— Selected passage —

- - - - -

The Mughniyeh file is still open | ישראל היום

The Mughniyeh file is still open

The working assumption of Israeli security officials was that the terror attacks in Tbilisi and New Delhi on Monday were just the beginning of a larger wave. The incidents in India and Georgia were part of a larger plan, multi-faceted, multi-continental, and aimed at accomplishing three things for Hezbollah and Iran: revenge (late and partial) for the assassination of Hezbollah military commander Imad Mughniyeh; revenge (small and disproportionate) for the assassination of Iranian nuclear scientists, and deterrence.

It’s doubtful that Monday's events satisfied the desires of the attacks’ plotters in Beirut and Tehran. The wife of an Israeli Defense Ministry representative in India – who was moderately wounded – and a neutralized bomb certainly don’t equate to the string of assassinations attributed to Israel. The “Overseas Operations Wing" of the Iranian Revolutionary Guard, in coordination with Hezbollah’s chief military figure and Mughniyeh's deputy Talal Hamiya, will certainly continue searching for other targets. It is enough to map out Hamiya’s attempted attacks over the last few years to be concerned about the level of audacity and reach of Iran and its proxies: from Thailand to Georgia, from Azerbaijan to India, from Turkey to deep in the jungles of South America. We haven’t even mentioned the Sinai Peninsula yet, or Greece with its own financial problems, concerned about an attack at one of its tourist sites that would devastate the only branch of its economy that brings money into the country’s dwindling coffers.

- - - - -

— Required actions —
A) Copy the Mughniyeh article word for word from "The Mughniyeh file is still open |" up to and including "scientists, and deterrence.".
B) Resume the Mughniyeh article after its last sentence and keep writing it.
The records after this point are separate from the Mughniyeh article.

- - - - -

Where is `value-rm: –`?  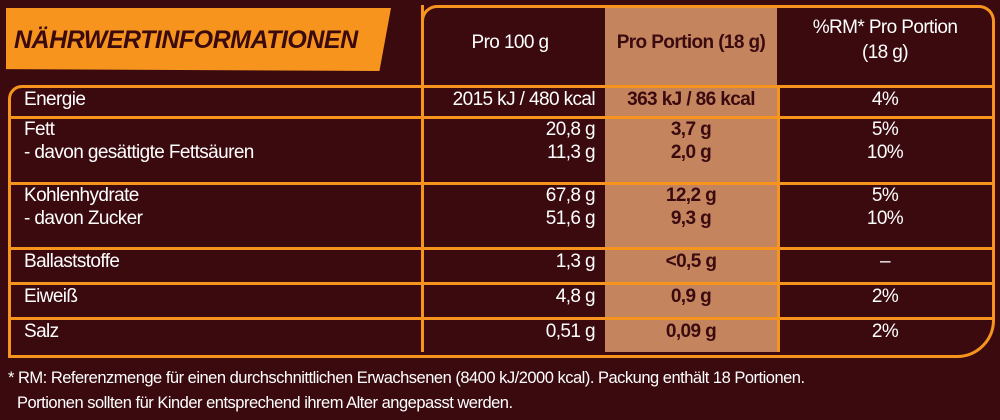
value-rm: – is located at coordinates (886, 262).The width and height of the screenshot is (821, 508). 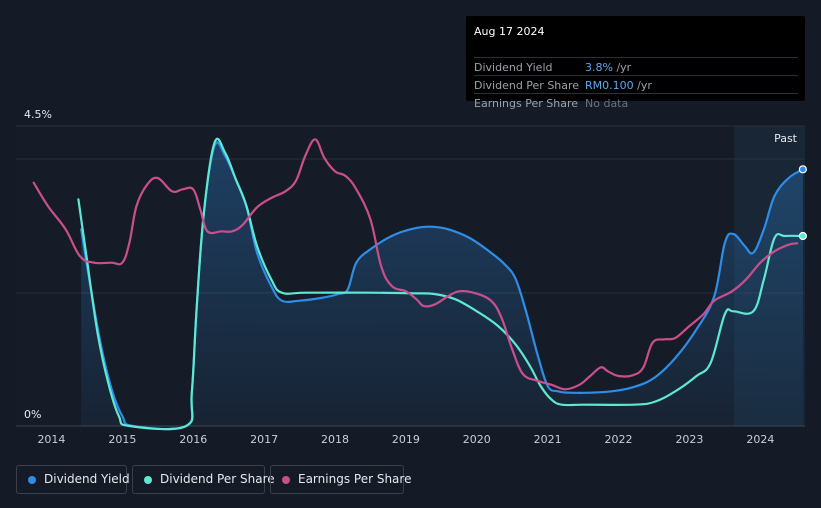 What do you see at coordinates (786, 138) in the screenshot?
I see `past-label: Past` at bounding box center [786, 138].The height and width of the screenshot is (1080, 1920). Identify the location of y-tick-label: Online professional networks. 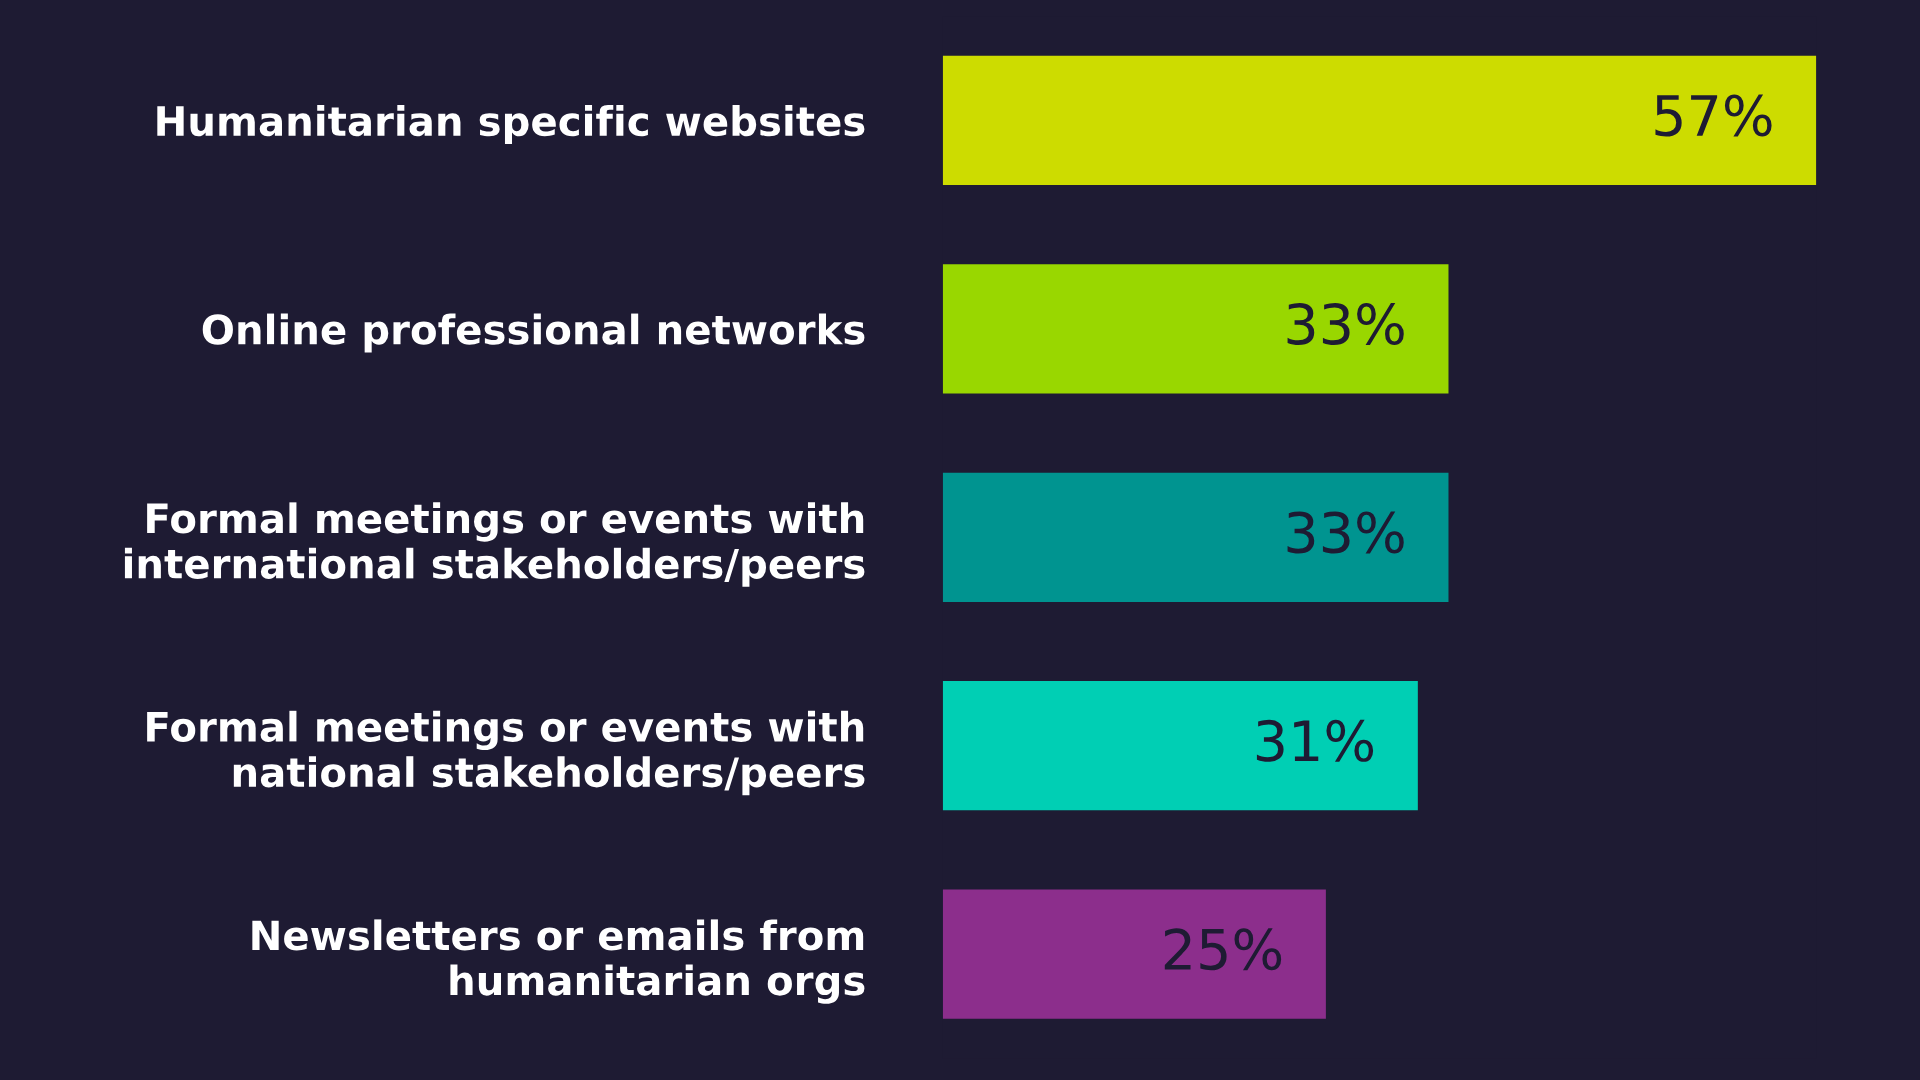
(534, 333). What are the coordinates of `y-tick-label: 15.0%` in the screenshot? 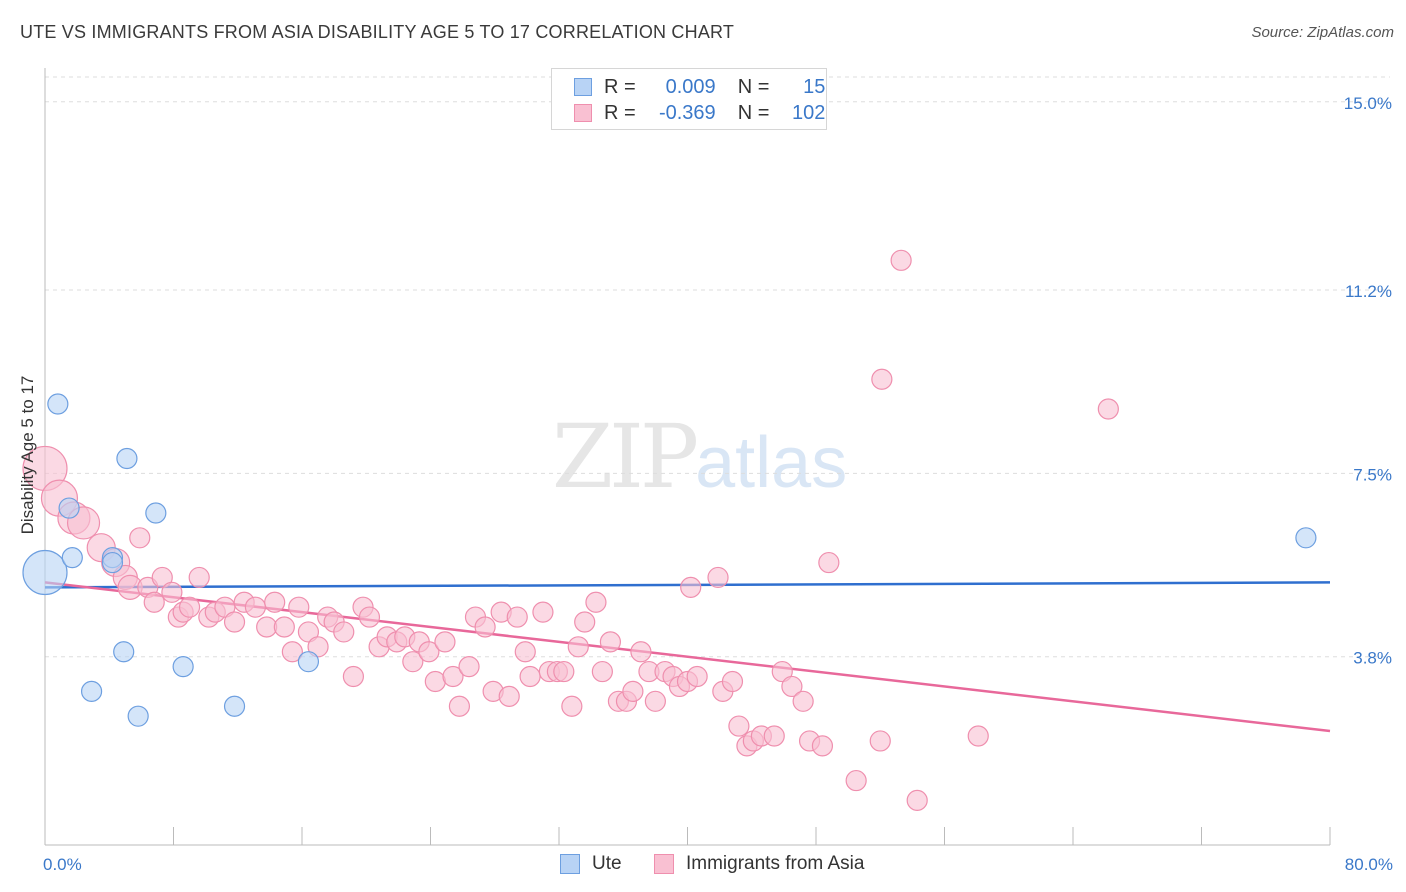 It's located at (1368, 104).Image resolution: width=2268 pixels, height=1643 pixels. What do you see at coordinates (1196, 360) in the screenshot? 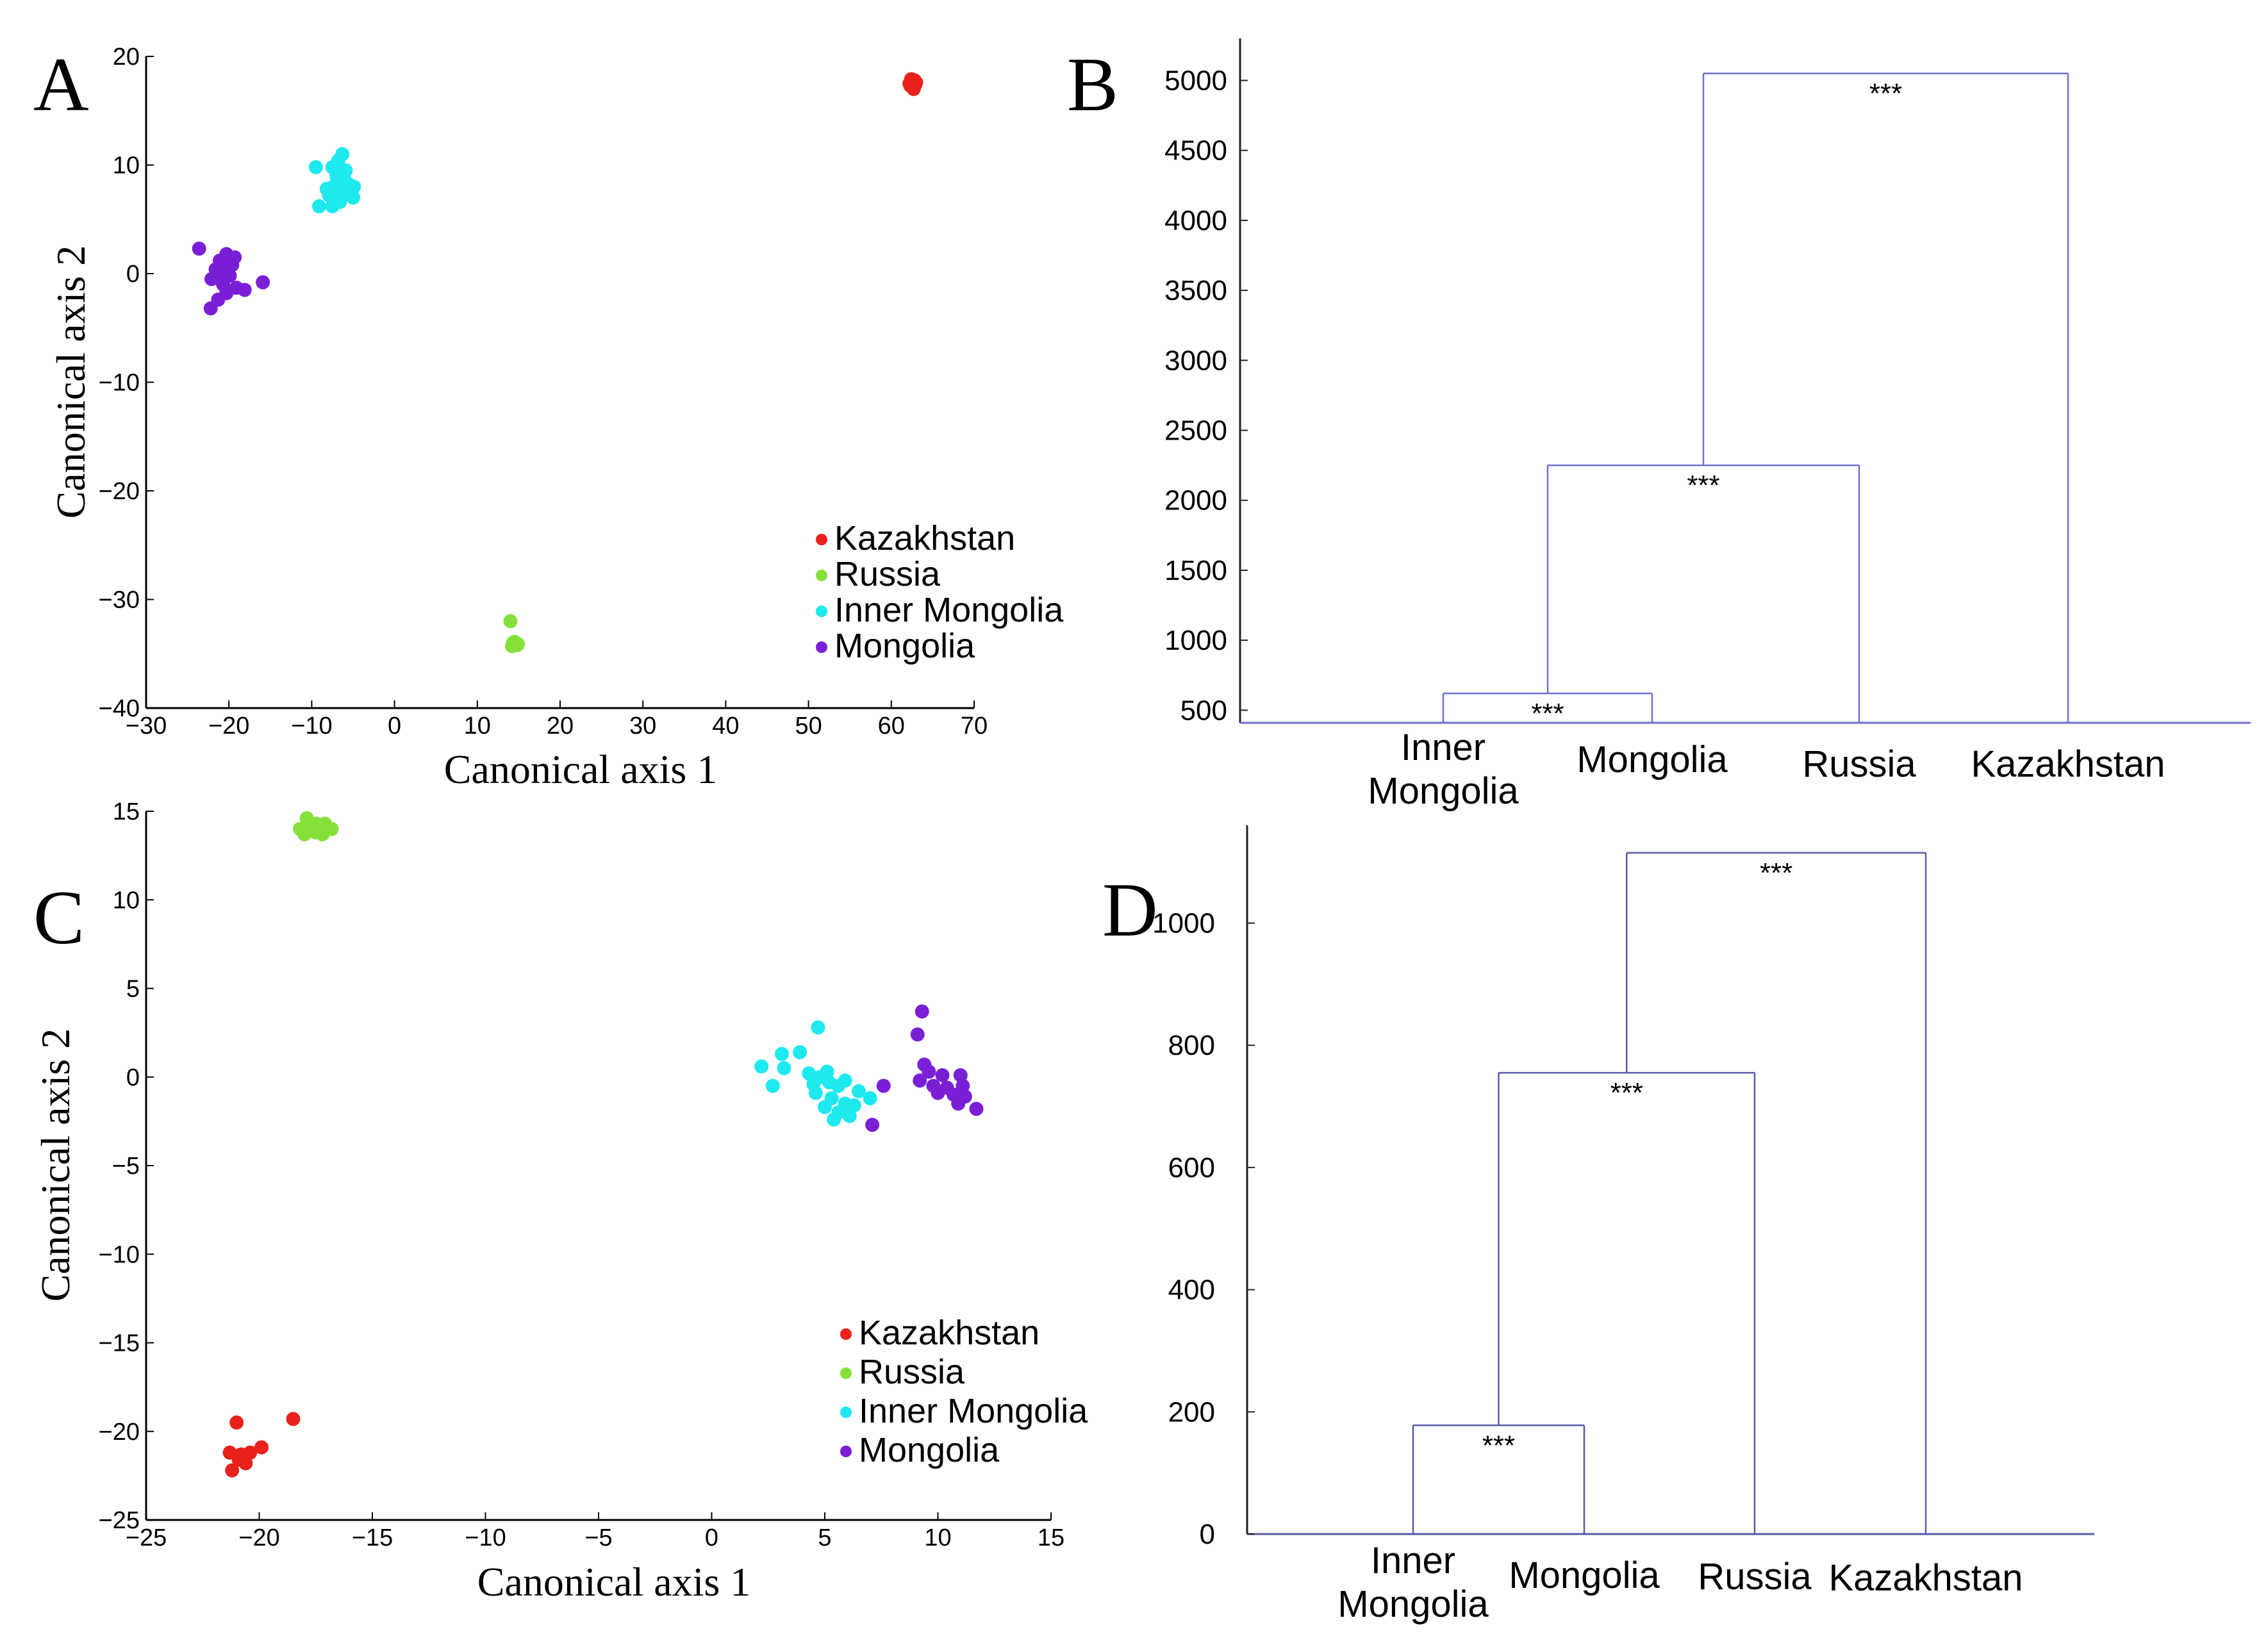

- - - - -

— Answers for each item —
A)
The Mughniyeh file is still open | ישראל היום

The Mughniyeh file is still open

The working assumption of Israeli security officials was that the terror attacks in Tbilisi and New Delhi on Monday were just the beginning of a larger wave. The incidents in India and Georgia were part of a larger plan, multi-faceted, multi-continental, and aimed at accomplishing three things for Hezbollah and Iran: revenge (late and partial) for the assassination of Hezbollah military commander Imad Mughniyeh; revenge (small and disproportionate) for the assassination of Iranian nuclear scientists, and deterrence.

B)
Israel was successful in blocking these terror attacks, until Monday that is. Since Mugniyeh’s assassination four years ago, all attempts to harm Israel and Israelis across the globe have been thwarted. Foreign media outlets attributed the success to the Mossad, allegedly working with the help of local intelligence agencies. We can assume that the string of failed terror plots led to great frustration within Hezbollah, but also to increasing motivation to carry out an immediate attack to prove to Israel that it is not all-powerful, and to prove to Hezbollah's constituents that they aren’t destined for eternal failure.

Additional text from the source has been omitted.